**WHAT YOU SHOULD DO:**
From the entries below, return only the lines starting at the one that contains "LECTURE (75, 1806)" and ending at the one that contains "NEW$ (56, 1839)", exactly as they stand.

(Stored items)
* * * * * * * * *

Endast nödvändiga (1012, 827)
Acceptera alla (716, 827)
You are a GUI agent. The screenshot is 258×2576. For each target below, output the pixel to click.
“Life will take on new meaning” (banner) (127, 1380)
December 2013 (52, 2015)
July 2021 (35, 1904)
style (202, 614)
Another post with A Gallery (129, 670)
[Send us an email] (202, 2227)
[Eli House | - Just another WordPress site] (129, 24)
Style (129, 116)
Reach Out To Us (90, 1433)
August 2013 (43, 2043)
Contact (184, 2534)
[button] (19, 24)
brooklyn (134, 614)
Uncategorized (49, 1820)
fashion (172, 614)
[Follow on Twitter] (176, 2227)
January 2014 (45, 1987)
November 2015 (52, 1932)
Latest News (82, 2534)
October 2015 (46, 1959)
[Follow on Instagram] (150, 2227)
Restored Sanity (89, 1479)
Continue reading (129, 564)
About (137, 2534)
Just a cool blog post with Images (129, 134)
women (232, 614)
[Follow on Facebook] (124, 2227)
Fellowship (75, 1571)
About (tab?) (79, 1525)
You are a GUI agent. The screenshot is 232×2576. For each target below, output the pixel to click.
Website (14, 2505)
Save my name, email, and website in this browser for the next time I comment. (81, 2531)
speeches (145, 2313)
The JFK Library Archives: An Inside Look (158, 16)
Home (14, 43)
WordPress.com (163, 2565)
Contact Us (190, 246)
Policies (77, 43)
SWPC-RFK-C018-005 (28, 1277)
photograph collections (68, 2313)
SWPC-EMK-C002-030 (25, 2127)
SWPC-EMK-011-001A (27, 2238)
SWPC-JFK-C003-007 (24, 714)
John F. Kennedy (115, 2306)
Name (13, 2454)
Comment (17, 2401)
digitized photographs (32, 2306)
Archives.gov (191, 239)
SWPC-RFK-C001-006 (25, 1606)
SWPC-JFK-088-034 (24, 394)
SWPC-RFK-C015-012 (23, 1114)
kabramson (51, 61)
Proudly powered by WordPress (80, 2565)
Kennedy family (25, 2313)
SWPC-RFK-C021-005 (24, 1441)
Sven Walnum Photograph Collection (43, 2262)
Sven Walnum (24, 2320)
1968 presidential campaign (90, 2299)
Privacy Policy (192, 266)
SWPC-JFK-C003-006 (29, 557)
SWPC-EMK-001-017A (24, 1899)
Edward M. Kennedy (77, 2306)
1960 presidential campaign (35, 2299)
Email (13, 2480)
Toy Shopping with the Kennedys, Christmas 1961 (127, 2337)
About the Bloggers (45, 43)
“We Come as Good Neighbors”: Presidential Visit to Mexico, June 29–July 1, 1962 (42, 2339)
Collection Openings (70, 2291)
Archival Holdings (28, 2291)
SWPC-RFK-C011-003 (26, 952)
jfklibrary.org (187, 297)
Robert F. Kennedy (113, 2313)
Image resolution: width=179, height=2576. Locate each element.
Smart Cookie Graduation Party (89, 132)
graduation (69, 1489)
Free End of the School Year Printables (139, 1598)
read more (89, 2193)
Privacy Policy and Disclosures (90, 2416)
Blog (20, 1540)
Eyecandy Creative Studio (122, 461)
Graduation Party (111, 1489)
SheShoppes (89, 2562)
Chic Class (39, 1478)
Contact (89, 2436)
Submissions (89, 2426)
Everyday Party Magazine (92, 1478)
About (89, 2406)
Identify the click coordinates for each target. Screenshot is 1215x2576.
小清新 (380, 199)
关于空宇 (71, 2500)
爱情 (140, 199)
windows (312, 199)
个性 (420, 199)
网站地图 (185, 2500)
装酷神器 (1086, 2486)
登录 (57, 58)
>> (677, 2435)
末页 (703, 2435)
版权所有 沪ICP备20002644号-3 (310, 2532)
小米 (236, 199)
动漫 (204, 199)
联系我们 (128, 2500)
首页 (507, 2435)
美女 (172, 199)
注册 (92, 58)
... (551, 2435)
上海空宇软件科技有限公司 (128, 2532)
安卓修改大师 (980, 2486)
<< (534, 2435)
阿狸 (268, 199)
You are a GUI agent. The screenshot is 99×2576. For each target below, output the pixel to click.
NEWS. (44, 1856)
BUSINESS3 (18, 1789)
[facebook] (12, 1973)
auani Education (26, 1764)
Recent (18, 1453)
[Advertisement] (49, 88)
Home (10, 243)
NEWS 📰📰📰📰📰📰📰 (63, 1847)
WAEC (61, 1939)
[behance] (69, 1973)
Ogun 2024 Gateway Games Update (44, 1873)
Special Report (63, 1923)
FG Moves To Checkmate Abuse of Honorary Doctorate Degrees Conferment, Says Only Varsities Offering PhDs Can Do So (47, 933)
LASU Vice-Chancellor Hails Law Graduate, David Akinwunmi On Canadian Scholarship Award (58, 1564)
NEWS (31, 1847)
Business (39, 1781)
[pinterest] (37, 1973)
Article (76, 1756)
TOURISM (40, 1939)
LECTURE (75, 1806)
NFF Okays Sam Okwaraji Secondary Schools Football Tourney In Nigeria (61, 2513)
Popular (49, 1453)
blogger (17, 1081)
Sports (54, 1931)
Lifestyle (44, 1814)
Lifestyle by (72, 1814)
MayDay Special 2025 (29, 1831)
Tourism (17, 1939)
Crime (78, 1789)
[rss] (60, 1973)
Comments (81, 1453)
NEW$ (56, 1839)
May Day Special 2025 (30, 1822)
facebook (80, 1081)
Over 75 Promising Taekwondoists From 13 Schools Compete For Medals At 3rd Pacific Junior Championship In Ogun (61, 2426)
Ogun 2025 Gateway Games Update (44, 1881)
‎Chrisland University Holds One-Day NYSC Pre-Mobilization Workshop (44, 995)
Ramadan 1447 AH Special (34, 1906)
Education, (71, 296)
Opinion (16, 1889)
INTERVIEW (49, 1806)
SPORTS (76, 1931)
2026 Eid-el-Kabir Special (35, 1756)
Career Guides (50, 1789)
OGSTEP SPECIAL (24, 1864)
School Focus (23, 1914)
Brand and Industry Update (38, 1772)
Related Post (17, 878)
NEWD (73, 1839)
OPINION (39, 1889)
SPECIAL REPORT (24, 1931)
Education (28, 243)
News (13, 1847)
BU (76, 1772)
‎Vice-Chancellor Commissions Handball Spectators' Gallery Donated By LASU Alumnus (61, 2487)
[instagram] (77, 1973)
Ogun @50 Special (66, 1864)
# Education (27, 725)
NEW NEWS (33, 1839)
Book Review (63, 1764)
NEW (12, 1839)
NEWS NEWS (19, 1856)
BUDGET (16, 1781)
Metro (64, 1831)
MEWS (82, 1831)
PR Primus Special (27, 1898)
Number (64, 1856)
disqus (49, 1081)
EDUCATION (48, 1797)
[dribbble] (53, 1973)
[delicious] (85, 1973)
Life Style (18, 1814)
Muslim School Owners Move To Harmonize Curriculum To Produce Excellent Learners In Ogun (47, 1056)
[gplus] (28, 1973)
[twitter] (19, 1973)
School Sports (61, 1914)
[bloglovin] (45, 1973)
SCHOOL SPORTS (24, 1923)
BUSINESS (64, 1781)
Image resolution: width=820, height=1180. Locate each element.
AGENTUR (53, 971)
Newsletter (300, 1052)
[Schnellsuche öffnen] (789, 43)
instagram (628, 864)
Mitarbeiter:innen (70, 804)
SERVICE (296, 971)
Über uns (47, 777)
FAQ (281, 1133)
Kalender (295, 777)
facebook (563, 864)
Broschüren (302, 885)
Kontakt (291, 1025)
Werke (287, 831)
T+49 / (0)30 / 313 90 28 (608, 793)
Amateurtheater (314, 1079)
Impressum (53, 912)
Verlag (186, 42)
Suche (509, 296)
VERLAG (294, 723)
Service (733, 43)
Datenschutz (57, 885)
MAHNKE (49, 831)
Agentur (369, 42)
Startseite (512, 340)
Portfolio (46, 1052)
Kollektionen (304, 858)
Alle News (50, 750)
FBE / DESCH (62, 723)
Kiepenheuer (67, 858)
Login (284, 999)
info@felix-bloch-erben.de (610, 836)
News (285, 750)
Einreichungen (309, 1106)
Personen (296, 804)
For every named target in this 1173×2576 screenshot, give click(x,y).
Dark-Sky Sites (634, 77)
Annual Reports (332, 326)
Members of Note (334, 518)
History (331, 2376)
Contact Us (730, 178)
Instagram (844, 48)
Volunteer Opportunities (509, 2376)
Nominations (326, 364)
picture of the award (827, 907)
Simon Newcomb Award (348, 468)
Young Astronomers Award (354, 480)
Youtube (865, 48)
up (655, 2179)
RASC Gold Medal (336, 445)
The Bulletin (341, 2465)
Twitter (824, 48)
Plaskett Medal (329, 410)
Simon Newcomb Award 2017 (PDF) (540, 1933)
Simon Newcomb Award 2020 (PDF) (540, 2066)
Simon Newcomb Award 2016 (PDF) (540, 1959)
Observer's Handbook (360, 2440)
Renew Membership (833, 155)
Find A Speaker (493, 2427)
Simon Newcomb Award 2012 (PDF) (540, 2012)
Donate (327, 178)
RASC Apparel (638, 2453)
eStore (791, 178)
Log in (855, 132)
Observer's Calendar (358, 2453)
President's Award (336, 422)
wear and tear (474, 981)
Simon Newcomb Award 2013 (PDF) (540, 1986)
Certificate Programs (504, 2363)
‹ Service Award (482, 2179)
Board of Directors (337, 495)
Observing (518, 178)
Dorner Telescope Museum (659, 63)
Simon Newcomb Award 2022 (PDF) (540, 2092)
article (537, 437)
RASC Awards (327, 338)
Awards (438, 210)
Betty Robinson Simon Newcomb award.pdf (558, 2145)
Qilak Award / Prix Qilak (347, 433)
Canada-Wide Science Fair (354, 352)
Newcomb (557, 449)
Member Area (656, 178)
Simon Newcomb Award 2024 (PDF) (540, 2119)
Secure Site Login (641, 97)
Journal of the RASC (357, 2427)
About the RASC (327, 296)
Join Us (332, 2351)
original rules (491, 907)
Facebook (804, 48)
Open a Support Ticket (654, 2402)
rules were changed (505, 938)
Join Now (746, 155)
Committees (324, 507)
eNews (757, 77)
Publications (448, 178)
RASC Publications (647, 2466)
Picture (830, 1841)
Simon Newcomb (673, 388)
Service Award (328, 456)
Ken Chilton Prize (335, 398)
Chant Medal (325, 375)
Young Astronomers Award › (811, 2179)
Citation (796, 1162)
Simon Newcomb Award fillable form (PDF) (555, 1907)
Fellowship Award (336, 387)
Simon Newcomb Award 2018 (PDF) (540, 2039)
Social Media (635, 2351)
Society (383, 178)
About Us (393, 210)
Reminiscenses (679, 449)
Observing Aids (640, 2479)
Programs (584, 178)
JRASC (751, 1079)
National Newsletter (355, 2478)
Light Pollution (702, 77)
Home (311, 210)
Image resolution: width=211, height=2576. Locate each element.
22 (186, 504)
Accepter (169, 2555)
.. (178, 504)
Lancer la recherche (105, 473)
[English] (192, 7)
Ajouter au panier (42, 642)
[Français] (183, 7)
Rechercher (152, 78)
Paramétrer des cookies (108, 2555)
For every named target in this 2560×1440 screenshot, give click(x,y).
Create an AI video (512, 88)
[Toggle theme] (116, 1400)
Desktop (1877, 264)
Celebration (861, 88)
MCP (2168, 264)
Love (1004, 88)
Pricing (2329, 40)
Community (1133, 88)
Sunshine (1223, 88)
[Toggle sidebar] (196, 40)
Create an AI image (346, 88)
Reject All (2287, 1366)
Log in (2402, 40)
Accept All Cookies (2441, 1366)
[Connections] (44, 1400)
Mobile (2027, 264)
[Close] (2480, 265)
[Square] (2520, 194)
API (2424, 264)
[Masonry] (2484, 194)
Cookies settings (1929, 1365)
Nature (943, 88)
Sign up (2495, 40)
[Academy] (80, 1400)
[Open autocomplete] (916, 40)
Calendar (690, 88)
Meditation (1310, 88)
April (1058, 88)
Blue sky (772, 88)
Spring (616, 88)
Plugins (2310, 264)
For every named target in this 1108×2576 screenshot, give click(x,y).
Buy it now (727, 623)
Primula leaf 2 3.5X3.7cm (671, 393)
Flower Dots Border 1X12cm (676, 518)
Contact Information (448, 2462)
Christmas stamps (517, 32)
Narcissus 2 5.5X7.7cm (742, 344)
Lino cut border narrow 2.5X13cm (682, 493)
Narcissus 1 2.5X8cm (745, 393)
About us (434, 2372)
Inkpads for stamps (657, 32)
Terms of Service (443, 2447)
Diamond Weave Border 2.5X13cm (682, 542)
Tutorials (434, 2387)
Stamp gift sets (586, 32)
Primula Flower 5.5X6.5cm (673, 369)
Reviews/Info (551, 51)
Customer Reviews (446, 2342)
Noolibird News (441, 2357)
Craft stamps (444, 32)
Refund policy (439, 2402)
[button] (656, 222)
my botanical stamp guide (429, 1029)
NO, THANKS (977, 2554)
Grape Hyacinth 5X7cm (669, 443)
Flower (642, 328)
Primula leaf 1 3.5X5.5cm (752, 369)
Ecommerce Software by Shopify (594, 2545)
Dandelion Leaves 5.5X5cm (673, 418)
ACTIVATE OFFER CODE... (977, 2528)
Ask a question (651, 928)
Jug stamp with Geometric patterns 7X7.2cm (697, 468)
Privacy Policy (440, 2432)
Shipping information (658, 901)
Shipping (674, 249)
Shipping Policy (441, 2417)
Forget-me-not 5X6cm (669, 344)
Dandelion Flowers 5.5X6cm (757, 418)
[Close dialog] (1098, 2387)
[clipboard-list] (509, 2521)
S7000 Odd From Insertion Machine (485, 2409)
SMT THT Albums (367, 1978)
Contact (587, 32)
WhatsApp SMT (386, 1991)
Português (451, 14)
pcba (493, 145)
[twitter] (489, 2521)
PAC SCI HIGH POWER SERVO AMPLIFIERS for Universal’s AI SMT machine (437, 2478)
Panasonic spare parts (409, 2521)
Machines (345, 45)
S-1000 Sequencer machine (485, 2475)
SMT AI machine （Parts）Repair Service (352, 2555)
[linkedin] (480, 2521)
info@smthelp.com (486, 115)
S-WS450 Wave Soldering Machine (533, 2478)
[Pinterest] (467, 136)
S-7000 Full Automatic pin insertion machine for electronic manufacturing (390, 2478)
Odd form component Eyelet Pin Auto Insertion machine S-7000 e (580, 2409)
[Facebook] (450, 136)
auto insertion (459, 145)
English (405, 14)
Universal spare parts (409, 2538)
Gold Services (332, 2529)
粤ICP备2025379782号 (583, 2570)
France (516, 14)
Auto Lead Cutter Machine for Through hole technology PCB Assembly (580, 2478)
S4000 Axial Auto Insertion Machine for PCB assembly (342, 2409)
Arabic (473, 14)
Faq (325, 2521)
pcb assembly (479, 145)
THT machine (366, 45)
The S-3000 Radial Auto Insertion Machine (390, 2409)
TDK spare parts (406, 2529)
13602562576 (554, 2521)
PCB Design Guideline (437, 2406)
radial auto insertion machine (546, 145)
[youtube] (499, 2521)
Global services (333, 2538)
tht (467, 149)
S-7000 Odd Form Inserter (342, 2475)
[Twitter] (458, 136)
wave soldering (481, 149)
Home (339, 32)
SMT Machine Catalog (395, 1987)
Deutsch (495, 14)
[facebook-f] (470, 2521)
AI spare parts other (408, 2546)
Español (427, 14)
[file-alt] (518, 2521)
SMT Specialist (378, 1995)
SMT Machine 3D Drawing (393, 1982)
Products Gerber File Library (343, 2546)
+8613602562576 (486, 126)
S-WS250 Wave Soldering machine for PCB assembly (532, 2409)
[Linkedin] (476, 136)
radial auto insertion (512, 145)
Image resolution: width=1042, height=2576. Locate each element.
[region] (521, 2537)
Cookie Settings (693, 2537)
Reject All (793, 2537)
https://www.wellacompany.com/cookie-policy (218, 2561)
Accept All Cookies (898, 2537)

* * * * * * * * *

**ANSWER BELOW:**
LECTURE (75, 1806)
NFF Okays Sam Okwaraji Secondary Schools Football Tourney In Nigeria (61, 2513)
Popular (49, 1453)
blogger (17, 1081)
Sports (54, 1931)
Lifestyle (44, 1814)
Lifestyle by (72, 1814)
MayDay Special 2025 (29, 1831)
Tourism (17, 1939)
Crime (78, 1789)
[rss] (60, 1973)
Comments (81, 1453)
NEW$ (56, 1839)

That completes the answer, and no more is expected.